CD44, a cell surface glycoprotein, plays a crucial role in cancer progression by enhancing cell proliferation and resistance to apoptosis. Targeting CD44 with small molecules is a promising cancer therapy strategy. Building on our previous work with the tetrahydroisoquinoline (THIQ) derivative SRT1, we designed and synthesized a series of analogues (SRT2-SRT10) to explore their anticancer potential. Among these, the sulfonate esters SRT5 and SRT6 were the most promising in CD44 MDA-MB-231 breast cancer cells. They effectively inhibited the HA-CD44 interaction, as demonstrated by binding assays and cell viability studies. In addition, molecular dynamics simulations predict that these esters interact with the same key residues within the CD44-HABD domain as those involved in HA recognition. In CD44 lung cancer cell lines (A549 and NCI-H23), SRT1 exhibited the strongest antiproliferative activity (EC = 0.88 and 0.42 μM, respectively), while SRT5 and SRT6 also showed significant efficacy, particularly in NCI-H23 cells.
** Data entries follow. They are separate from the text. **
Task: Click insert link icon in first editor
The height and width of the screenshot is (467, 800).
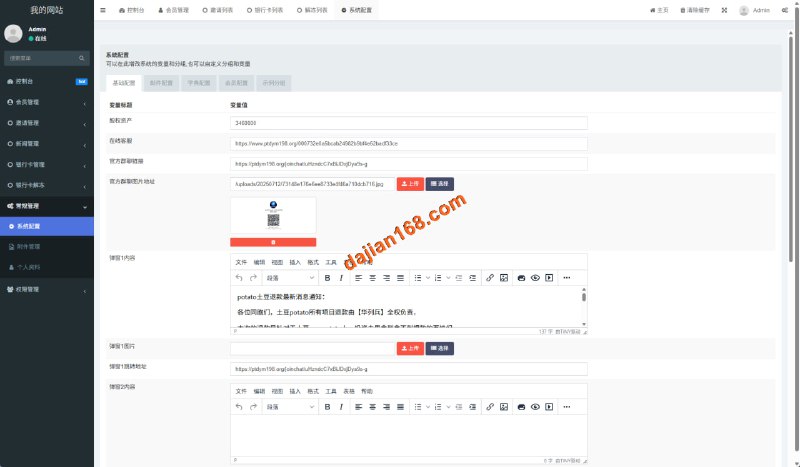Action: [490, 277]
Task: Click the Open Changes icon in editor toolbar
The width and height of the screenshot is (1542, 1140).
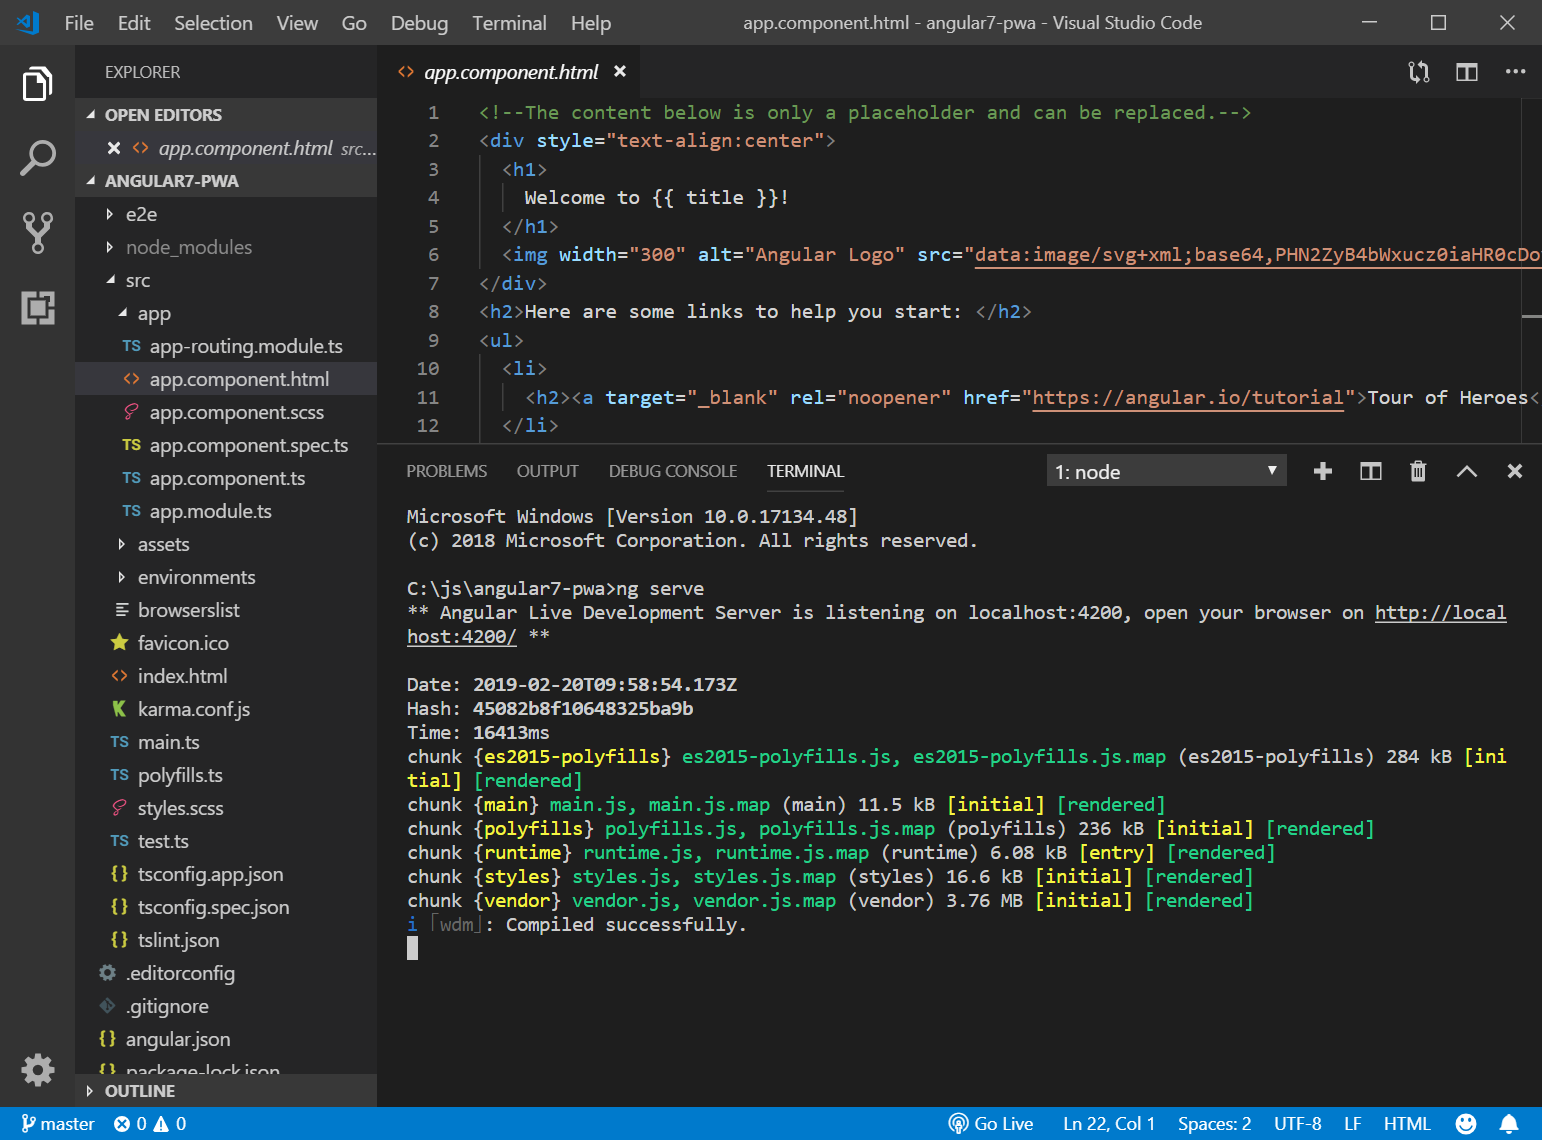Action: pos(1418,72)
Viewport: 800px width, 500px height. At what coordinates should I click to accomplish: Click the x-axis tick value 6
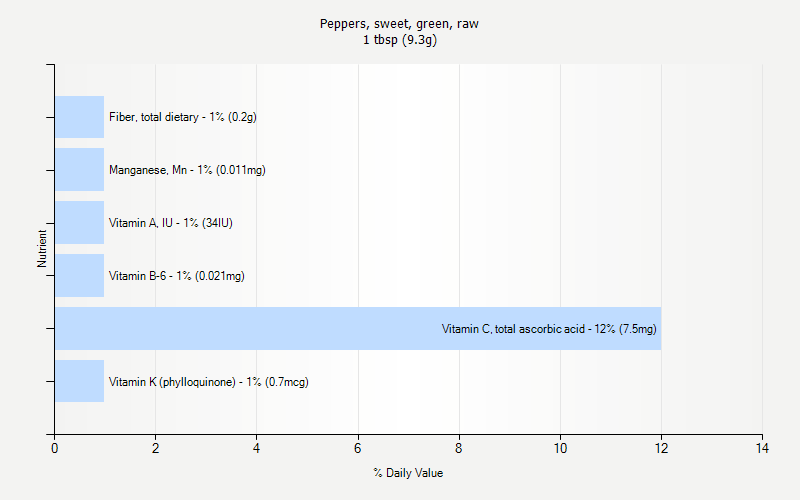[358, 449]
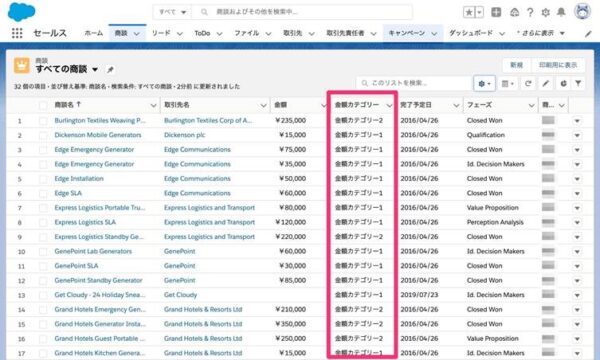Open the setup gear icon
Screen dimensions: 600x360
tap(545, 13)
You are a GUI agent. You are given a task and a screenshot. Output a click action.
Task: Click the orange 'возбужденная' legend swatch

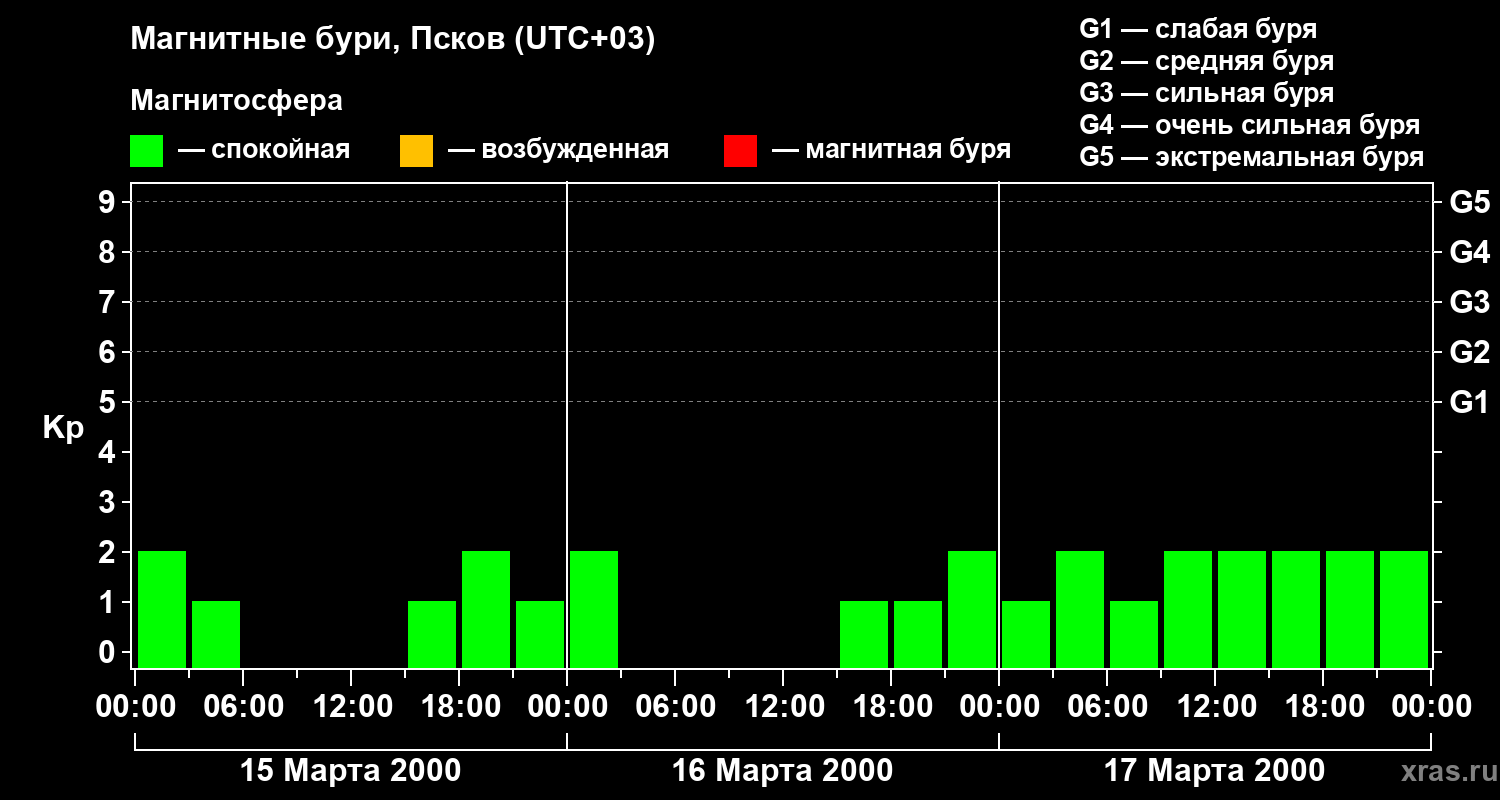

Interestingly, only SRT1 induced apoptosis, suggesting distinct mechanisms of cell death. Kinase profiling revealed that SRT5 and SRT6 inhibited CD44-associated kinases, particularly SRC, contributing to their anticancer effects. In contrast, SRT1 appeared to act through a kinase-independent pathway. All compounds displayed high selectivity for cancer cells over non-tumoral lung cells. ADME predictions suggested favorable pharmacokinetic properties. Overall, our results underscore the potential of N-benzylTHIQ derivatives, as selective agents for targeted therapy of lung cancer and support further in vivo validation and mechanistic investigations.